What to produce:
Retype the entries below exactly, but begin at the line containing "2017 (71, 862)" and end at the last line.

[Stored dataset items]
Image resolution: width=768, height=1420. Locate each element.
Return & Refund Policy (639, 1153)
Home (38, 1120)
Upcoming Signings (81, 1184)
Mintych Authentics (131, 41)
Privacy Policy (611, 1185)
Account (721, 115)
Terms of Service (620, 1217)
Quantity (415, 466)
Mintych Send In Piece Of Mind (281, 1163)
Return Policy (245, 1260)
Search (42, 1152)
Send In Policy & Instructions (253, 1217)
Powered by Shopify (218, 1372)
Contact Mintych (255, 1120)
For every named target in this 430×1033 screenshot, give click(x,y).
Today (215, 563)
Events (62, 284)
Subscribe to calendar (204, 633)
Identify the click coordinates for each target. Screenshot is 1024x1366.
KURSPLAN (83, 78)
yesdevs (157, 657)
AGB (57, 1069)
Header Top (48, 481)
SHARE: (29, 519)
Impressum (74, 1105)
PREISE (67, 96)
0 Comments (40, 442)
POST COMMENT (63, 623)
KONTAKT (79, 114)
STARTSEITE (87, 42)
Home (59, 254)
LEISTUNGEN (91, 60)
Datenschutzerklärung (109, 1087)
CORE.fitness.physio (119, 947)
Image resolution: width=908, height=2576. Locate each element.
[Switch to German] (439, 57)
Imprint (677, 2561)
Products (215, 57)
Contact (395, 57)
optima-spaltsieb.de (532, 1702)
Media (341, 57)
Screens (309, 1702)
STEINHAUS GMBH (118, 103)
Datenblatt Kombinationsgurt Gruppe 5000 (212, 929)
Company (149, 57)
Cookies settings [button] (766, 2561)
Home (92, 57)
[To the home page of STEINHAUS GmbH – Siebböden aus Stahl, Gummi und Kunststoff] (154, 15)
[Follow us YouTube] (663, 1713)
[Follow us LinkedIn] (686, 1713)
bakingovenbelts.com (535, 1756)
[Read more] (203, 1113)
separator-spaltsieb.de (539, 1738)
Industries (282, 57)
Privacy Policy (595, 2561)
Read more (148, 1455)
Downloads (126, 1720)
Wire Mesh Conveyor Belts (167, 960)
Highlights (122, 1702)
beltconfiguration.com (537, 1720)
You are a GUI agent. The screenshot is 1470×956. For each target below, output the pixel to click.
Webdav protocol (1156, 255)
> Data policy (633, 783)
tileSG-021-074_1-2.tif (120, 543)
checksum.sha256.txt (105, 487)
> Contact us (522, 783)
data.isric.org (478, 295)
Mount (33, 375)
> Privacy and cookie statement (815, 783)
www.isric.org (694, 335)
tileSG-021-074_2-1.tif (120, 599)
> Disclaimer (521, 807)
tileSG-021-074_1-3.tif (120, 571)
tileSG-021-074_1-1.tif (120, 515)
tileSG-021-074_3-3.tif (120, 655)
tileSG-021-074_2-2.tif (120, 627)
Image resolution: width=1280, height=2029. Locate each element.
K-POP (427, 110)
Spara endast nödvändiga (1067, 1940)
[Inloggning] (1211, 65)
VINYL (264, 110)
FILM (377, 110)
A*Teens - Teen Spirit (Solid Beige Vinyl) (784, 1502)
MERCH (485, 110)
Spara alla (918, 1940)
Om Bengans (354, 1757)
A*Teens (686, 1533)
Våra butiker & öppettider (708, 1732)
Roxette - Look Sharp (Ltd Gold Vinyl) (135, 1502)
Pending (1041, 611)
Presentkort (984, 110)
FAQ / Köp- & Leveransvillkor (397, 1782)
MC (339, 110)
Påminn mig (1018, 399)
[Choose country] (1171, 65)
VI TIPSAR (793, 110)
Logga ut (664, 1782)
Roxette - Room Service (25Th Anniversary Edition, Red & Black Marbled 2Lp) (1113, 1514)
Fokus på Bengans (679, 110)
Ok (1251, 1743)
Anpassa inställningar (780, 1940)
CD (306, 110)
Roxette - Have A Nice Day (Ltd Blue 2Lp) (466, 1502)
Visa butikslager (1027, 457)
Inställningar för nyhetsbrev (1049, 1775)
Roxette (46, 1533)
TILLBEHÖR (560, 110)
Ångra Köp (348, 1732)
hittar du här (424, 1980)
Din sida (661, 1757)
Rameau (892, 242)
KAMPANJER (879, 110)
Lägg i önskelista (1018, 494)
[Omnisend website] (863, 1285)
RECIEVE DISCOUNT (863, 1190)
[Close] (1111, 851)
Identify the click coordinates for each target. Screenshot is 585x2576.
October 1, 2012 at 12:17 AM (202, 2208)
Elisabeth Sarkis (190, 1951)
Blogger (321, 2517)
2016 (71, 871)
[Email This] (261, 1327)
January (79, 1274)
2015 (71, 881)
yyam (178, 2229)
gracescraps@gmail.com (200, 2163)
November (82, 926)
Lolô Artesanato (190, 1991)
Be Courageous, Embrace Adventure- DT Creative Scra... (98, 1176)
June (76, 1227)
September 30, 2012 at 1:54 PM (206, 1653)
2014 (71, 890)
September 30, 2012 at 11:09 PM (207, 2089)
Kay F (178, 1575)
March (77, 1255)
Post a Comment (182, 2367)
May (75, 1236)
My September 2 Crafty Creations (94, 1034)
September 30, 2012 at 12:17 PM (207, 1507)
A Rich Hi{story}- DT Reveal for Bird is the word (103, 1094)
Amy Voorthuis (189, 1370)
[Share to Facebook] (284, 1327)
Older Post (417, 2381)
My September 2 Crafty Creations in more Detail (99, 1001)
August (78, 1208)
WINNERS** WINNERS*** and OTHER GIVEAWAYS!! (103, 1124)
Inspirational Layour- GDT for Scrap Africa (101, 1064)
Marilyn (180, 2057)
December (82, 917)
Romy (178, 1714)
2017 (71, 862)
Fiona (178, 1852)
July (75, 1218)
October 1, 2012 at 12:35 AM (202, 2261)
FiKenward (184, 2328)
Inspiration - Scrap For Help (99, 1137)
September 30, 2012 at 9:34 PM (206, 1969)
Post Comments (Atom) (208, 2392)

Task result:
2017 (71, 862)
Fiona (178, 1852)
July (75, 1218)
October 1, 2012 at 12:35 AM (202, 2261)
FiKenward (184, 2328)
Inspiration - Scrap For Help (99, 1137)
September 30, 2012 at 9:34 PM (206, 1969)
Post Comments (Atom) (208, 2392)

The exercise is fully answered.